WordPress plugin file requests for each company: almost identical, see below.
It doesn’t matter at all whether using WP or WPMultiSite, it is the same core code, the same theme code, the same plugin code, the same database use. Each page is different, each site is different, but the account use is the same.
Server usage: The WPMultiSite files are identical (1 installation), the WP files are copies (30 installations). Server caching is slightly more likely to serve cached files for WPMultiSite.
If the company uses the same theme for all its sites, on WPMultiSite the theme files are more likely to be cached; if different theme for each site, cache use is identical. Ditto for the collection of plugins.
Database use: Database usage is identical, except that on WPMultiSite, each site has a unique ID, which takes one extra database query per page load. (Each WordPress page takes dozens to hundreds of database queries.)
WordPress uses record locking (changes tie up one record, not the entire table), and each site has its own set of database tables. MySQL has virtually identical performance whether using 30 databases or 1 database with 30 times as many tables.
Plugin use: Identical except that on WPMultiSite, mapping of somedomain.com to site ID 27, would be done using the Domain Mapping plugin.

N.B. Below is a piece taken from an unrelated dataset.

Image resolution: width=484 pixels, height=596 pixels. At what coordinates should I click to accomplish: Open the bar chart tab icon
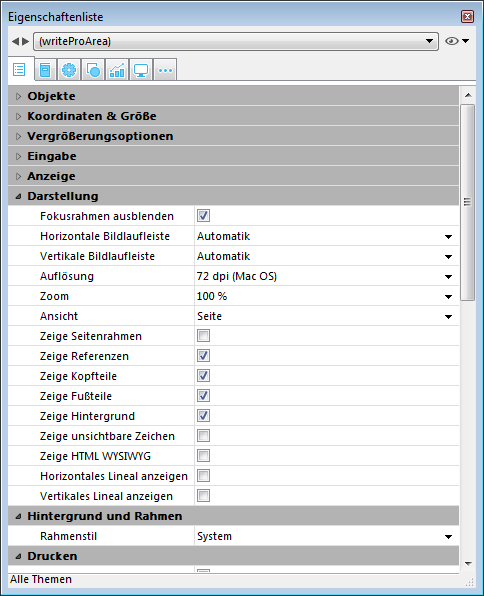point(117,70)
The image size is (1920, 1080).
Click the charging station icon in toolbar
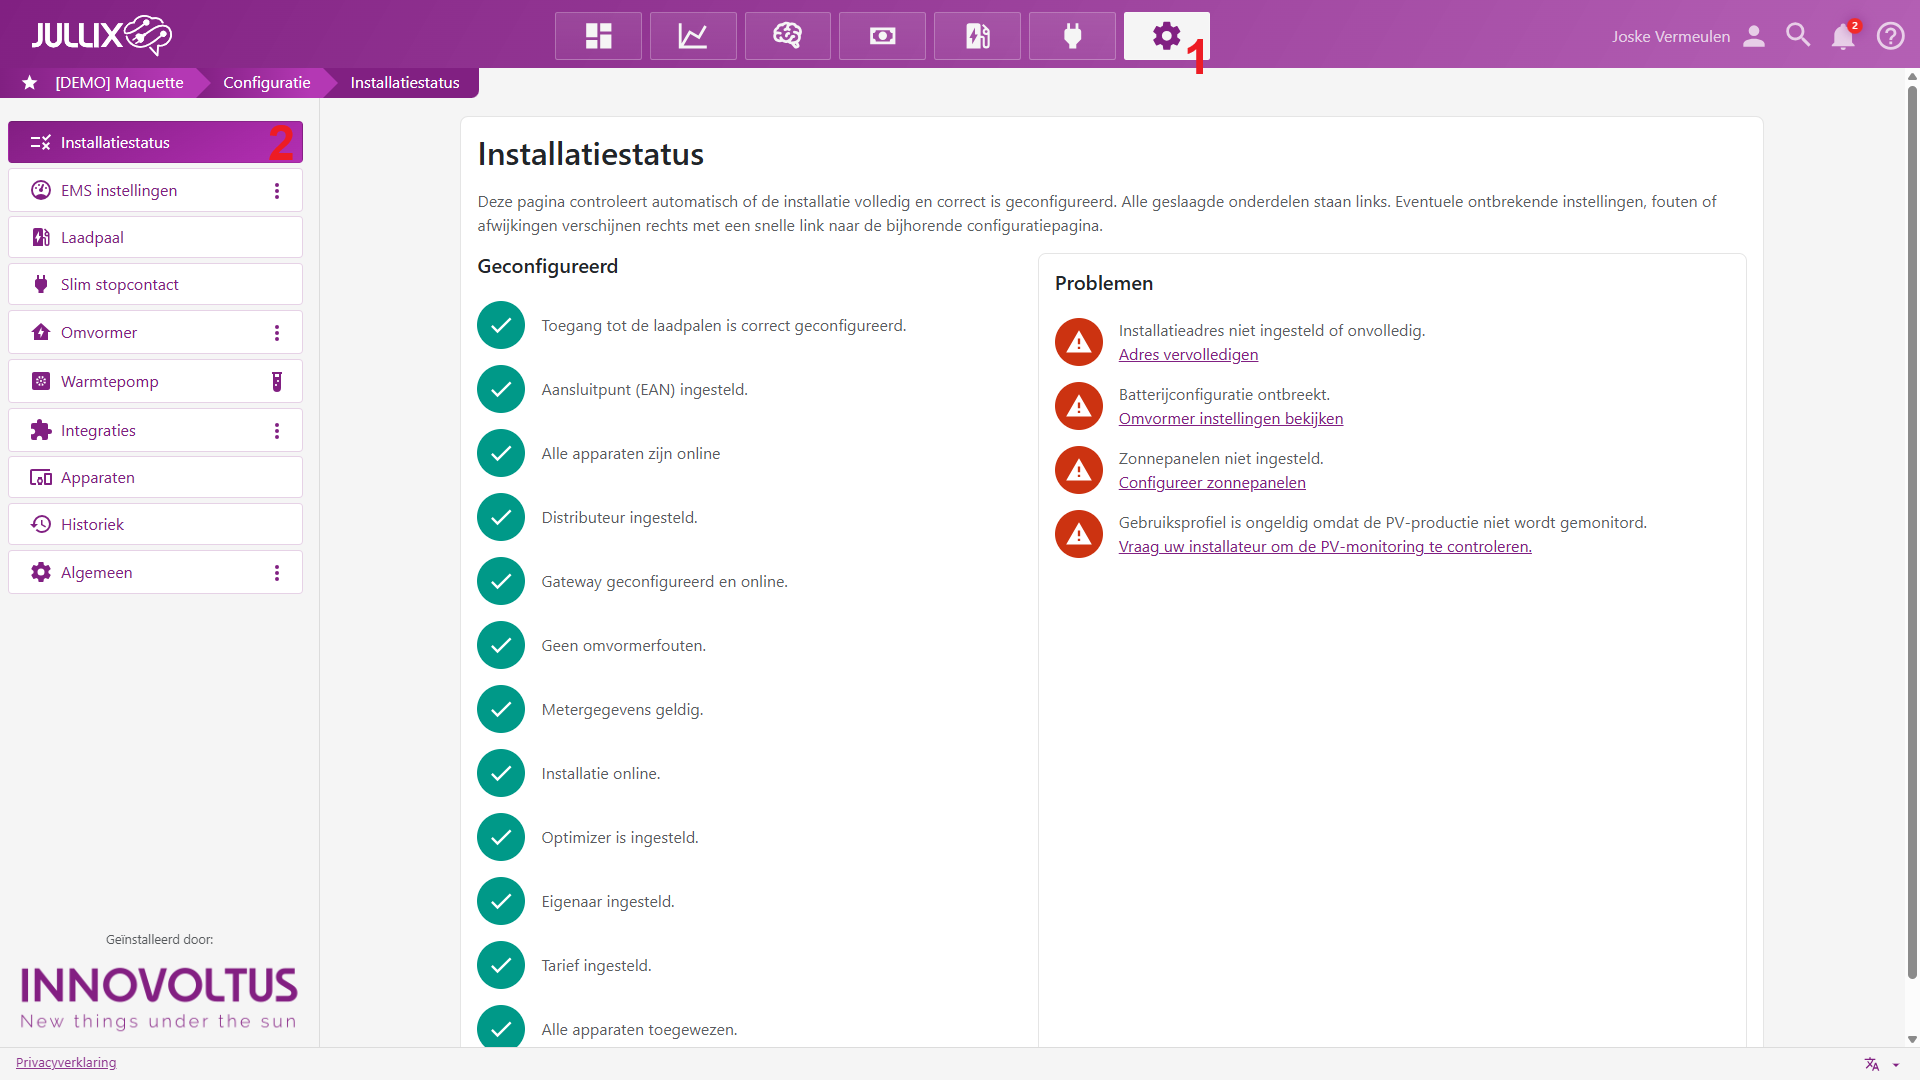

Only plugins that are Network Enabled are loaded for every site on the network.
Conclusion: Negligible difference in page load time, database use, memory use, disk use. Disk storage for MultiSite is lower, since only one copy of WordPress core files (about 70MB per installation, also negligible for most hosting accounts).
Note: WPMU is an obsolete product, discontinued with the release of WordPress 3.0. Now there is only WordPress, configured in single-site mode or multi-site mode.